## Task prompt
After checking the listing below, say how many of its lines contain the string "agent". Only the number is needed.

## Supplied records

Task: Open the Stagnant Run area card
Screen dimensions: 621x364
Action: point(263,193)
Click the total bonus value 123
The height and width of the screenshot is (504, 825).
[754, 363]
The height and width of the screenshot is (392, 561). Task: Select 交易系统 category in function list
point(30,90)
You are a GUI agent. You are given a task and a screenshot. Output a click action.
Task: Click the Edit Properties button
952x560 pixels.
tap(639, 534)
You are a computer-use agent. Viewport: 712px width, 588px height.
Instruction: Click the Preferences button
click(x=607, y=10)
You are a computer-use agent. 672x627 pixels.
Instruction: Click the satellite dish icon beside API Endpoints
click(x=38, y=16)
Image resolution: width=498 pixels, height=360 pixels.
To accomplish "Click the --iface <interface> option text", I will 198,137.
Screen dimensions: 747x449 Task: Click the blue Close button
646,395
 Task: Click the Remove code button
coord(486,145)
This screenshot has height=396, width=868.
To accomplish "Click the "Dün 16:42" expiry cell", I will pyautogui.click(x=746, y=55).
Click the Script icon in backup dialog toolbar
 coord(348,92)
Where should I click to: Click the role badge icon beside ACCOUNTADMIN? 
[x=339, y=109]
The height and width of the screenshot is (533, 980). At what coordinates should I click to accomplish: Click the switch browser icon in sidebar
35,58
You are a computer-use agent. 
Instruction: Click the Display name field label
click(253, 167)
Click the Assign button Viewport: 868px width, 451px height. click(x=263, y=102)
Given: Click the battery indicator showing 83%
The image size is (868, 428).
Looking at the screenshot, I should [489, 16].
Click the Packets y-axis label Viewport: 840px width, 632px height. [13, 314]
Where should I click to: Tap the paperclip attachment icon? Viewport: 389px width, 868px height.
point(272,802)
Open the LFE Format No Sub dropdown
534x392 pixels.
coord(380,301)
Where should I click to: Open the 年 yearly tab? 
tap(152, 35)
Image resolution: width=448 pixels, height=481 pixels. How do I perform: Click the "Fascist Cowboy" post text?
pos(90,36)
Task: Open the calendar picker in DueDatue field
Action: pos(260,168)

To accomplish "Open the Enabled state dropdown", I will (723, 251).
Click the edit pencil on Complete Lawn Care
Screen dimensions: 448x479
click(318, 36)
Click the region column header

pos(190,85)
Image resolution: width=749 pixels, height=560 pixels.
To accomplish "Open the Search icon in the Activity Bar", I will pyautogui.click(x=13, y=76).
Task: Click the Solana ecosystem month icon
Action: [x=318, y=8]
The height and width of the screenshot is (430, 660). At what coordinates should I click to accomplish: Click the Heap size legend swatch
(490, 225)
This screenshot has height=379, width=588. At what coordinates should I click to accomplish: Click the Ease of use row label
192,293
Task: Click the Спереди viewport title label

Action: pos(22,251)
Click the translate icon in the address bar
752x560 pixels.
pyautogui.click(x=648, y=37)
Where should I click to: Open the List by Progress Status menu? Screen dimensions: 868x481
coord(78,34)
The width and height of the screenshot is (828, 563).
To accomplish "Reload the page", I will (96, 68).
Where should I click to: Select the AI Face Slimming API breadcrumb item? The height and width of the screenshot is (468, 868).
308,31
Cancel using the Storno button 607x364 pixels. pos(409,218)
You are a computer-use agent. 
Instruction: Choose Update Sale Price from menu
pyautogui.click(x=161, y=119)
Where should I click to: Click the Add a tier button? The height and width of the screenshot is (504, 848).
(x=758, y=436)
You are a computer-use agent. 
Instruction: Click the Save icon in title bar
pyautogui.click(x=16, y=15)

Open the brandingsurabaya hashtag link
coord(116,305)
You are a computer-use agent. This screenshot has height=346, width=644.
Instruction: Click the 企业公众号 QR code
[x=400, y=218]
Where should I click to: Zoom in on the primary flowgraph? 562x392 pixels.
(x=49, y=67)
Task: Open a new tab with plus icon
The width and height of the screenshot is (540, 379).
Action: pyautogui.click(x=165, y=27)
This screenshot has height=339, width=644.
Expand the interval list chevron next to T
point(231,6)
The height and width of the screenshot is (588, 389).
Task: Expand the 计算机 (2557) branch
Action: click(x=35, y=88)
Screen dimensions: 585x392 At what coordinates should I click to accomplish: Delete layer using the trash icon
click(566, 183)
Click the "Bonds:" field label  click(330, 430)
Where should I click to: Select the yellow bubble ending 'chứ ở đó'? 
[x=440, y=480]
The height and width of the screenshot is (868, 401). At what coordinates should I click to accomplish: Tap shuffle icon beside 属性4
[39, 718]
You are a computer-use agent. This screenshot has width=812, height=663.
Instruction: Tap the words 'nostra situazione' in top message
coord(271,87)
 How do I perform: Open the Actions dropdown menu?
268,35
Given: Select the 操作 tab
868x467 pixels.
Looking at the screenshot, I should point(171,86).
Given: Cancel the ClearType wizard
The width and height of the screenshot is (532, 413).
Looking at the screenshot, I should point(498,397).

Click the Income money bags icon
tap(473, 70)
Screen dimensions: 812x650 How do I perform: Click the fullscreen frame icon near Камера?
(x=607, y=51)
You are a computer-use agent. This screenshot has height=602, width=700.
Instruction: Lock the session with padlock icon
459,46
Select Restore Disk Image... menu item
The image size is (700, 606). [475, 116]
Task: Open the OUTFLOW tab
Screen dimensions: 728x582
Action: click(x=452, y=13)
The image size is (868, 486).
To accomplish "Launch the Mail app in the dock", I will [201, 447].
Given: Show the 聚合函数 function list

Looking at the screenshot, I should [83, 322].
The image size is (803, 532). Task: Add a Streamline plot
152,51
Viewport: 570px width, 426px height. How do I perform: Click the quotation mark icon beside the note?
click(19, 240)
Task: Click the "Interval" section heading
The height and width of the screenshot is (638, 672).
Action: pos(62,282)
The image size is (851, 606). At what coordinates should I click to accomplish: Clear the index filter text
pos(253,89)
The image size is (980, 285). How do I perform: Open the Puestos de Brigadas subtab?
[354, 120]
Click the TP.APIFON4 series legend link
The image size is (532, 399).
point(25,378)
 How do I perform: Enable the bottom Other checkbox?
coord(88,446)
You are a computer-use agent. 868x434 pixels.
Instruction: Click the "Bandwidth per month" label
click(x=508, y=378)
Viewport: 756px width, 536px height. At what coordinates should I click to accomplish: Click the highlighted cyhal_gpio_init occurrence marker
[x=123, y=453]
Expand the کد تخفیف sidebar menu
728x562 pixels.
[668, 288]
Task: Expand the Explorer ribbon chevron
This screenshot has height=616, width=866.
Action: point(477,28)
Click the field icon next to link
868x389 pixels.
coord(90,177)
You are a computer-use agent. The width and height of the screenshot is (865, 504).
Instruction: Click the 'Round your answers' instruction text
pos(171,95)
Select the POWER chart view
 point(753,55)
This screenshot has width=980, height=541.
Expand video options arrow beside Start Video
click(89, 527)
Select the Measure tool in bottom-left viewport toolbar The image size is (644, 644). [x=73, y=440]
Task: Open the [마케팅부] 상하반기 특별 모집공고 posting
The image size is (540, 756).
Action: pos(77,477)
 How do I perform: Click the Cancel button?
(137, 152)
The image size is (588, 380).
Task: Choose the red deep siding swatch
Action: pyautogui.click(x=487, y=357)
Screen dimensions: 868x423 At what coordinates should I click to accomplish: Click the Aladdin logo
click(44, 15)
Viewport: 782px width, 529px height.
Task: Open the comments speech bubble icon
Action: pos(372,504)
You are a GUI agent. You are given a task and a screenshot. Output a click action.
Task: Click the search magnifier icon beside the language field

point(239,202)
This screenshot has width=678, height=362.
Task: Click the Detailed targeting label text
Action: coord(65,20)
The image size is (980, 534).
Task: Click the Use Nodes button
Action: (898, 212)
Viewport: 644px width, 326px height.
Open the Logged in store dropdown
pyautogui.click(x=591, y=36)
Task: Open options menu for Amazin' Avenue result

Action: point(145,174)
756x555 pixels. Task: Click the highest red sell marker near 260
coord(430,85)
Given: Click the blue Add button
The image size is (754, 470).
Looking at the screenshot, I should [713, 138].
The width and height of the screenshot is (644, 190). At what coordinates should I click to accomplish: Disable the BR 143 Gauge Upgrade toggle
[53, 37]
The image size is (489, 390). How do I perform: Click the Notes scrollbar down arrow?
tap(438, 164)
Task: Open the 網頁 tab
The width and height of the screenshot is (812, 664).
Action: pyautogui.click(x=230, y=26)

## Output
12